## Vicuna Weights

| Weights version | Link | FastChat version compatibility | Base Model | Release Date | Fine-tuning Data |
| ---- | ---- | ---- | ---- | ---- | ---- |
| v1.5 | [7B](https://huggingface.co/lmsys/vicuna-7b-v1.5), [7B-16k](https://huggingface.co/lmsys/vicuna-7b-v1.5-16k), [13B](https://huggingface.co/lmsys/vicuna-13b-v1.5), [13B-16k](https://huggingface.co/lmsys/vicuna-13b-v1.5-16k) | `>=0.2.21` | Llama 2 | Aug. 1, 2023 | 370M tokens |
| v1.3 | [7B](https://huggingface.co/lmsys/vicuna-7b-v1.3), [13B](https://huggingface.co/lmsys/vicuna-13b-v1.3), [33B](//huggingface.co/lmsys/vicuna-33b-v1.3) | `>=0.2.1` | Llama 1 | Jun. 22, 2023 | 370M tokens |
| v1.1 | [7B](https://huggingface.co/lmsys/vicuna-7b-v1.1), [13B](https://huggingface.co/lmsys/vicuna-13b-v1.1) | `>=0.2.1` | Llama 1 | Apr. 12, 2023 | - |
| v0 | [7B-delta](https://huggingface.co/lmsys/vicuna-7b-delta-v0), [13B-delta](https://huggingface.co/lmsys/vicuna-13b-delta-v0) | `<=0.1.10` | Llama 1 | Mar. 30, 2023 | - |

### Updates
- Major updates of weights v1.5
  - Use Llama2 as the base model.
  - Provide 16K context length versions using linear RoPE scaling.

- Major updates of weights v1.3
  - Train with twice the amount of ShareGPT data compared to previous versions.
  - Provide merged weights directly instead of delta weights.

- Major updates of weights v1.1
  - Refactor the tokenization and separator.

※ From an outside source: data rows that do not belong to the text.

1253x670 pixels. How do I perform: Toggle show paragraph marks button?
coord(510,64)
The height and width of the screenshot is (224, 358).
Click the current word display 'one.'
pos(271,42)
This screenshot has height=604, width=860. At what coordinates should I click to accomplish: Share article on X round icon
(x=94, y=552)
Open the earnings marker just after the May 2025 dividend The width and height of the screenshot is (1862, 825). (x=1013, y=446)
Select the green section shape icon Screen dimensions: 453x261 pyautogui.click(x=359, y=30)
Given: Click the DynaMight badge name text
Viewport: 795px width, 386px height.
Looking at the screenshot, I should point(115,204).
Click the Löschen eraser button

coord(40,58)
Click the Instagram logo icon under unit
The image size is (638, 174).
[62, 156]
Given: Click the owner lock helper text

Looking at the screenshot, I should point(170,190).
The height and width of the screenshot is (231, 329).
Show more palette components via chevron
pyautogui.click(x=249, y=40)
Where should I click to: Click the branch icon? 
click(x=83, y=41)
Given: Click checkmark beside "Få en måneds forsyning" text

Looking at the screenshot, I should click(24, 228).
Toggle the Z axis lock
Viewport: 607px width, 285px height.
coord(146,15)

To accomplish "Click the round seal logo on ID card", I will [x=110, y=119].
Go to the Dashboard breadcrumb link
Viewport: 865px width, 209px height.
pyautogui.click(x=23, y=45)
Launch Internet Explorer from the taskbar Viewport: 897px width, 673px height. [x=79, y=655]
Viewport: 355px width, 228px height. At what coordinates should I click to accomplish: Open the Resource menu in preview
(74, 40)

In Vicuna v1.1, the separator has been changed from `###` to the EOS token `</s>`. This change makes it easier to determine the generation stop criteria and enables better compatibility with other libraries.
  - Fix the supervised fine-tuning loss computation for better model quality.

## Prompt Template

### Example prompt (weights v1.1, v1.3, v1.5)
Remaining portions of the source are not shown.